Amamantar es bueno para la madre

Los beneficios de la lactancia materna para el óptimo crecimiento y desarrollo de los bebés son ampliamente conocidos, sin embrago la importancia que este proceso tiene para la salud materna tanto en el corto como largo plazo, generalmente, es dejada de lado.  A continuación mencionamos algunos de estos beneficios:

Beneficios a corto plazo:

Seguido del nacimiento, la succión del bebé desencadena la secreción de oxitocina que además de ser la responsable de permitir la salida de la leche tiene la importantísima función de generar contracciones uterinas previniendo así la hemorragia post-parto, lo que constituye una de las principales emergencias obstétricas.

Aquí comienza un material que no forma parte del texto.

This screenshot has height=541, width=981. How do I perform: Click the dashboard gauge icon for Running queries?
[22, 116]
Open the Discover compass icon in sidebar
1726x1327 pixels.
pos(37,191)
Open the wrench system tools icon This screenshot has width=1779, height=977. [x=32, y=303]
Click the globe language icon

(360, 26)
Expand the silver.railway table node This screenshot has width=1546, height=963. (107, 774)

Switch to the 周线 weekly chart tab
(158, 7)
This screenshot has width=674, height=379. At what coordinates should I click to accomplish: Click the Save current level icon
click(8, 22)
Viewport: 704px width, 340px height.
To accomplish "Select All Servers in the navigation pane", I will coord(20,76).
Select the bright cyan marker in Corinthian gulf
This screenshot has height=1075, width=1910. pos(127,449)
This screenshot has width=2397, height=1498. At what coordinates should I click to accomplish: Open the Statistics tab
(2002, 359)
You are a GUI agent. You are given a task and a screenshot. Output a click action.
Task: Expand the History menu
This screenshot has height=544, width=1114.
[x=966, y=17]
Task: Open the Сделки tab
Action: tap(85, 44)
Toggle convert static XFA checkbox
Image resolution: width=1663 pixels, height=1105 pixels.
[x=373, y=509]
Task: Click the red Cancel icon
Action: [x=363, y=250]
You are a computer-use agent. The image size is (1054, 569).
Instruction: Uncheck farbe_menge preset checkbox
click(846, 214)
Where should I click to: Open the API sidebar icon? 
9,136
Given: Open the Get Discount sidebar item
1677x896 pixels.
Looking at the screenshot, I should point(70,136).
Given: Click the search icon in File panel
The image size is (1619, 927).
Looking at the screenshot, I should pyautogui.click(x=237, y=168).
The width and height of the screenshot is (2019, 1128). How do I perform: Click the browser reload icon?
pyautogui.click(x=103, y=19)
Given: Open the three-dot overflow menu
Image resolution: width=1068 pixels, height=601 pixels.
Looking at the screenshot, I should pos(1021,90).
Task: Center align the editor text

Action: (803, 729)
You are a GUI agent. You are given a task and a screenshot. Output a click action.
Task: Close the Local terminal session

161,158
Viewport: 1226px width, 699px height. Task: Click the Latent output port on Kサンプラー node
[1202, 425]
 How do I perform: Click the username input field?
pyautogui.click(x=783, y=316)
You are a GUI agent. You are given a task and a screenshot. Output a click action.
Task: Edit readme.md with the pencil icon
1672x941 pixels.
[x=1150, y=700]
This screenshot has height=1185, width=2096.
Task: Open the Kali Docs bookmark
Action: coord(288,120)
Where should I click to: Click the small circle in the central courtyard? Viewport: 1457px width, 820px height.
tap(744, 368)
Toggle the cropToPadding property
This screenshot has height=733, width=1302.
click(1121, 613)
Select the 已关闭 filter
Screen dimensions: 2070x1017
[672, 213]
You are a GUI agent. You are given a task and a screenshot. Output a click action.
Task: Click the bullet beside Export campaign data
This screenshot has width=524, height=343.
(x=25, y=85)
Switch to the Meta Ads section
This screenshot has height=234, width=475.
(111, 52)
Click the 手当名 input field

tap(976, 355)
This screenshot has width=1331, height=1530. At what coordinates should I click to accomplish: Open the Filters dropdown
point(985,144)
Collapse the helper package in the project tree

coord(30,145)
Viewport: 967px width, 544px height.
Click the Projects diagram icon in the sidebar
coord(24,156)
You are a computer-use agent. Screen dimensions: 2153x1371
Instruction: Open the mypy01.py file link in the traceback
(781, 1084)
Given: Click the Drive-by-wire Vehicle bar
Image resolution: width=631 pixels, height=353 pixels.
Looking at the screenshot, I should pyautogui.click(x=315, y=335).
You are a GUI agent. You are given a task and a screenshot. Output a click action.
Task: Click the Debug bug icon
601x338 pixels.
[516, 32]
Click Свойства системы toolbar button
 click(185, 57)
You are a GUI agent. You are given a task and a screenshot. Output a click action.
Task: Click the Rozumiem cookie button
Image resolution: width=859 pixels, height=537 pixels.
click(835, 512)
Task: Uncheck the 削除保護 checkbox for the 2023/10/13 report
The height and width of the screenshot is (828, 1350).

El proceso de producir la leche representa un gasto energético para el cuerpo de la madre, es por esto que la lactancia materna ayuda a que las madres recuperen el peso corporal que tenían antes del embarazo más rápidamente. El contacto temprano entre mamá y bebé después del nacimiento favorece el establecimiento del vínculo afectivo lo que a su vez contribuye a la disminución del stress y eleva la autoestima de la madre al saber que está contribuyendo directamente con la salud de su bebé.

Beneficios a largo plazo:

La lactancia exclusiva inhibe la ovulación retardando así la aparición de la menstruación y por tanto, siempre y cuando se cumplan ciertos requisitos es una forma bastante segura de espaciar un nuevo embarazo, esto es lo que se conoce como el Método anticonceptivo de Amenorrea de la Lactancia (MELA). Por otra parte hay evidencias científicas que han demostrado que la lactancia materna, sobre todo cuando se da de manera prolongada, reduce el riesgo de sufrir de cáncer de mama y de ovario ya que al mantener bajos los niveles de estrógenos y reducir la exposición a los mismos disminuye la posibilidad de procesos inflamatorios y potencialmente la desorganización de la muerte celular o el cáncer. Por otro lado, se ha demostrado que las madres que amamantan tienen menor riesgo de sufrir de osteoporosis, al parecer después de finalizar la lactancia la densidad ósea de la mujer es la misma que antes de del embarazo o a veces mayor y así el riesgo de osteoporosis y de fracturas asociadas es menor en el largo plazo. También se han realizado estudios que demuestran que la lactancia materna puede reducir el riesgo de sufrir de diabetes y de enfermedades cardiovasculares.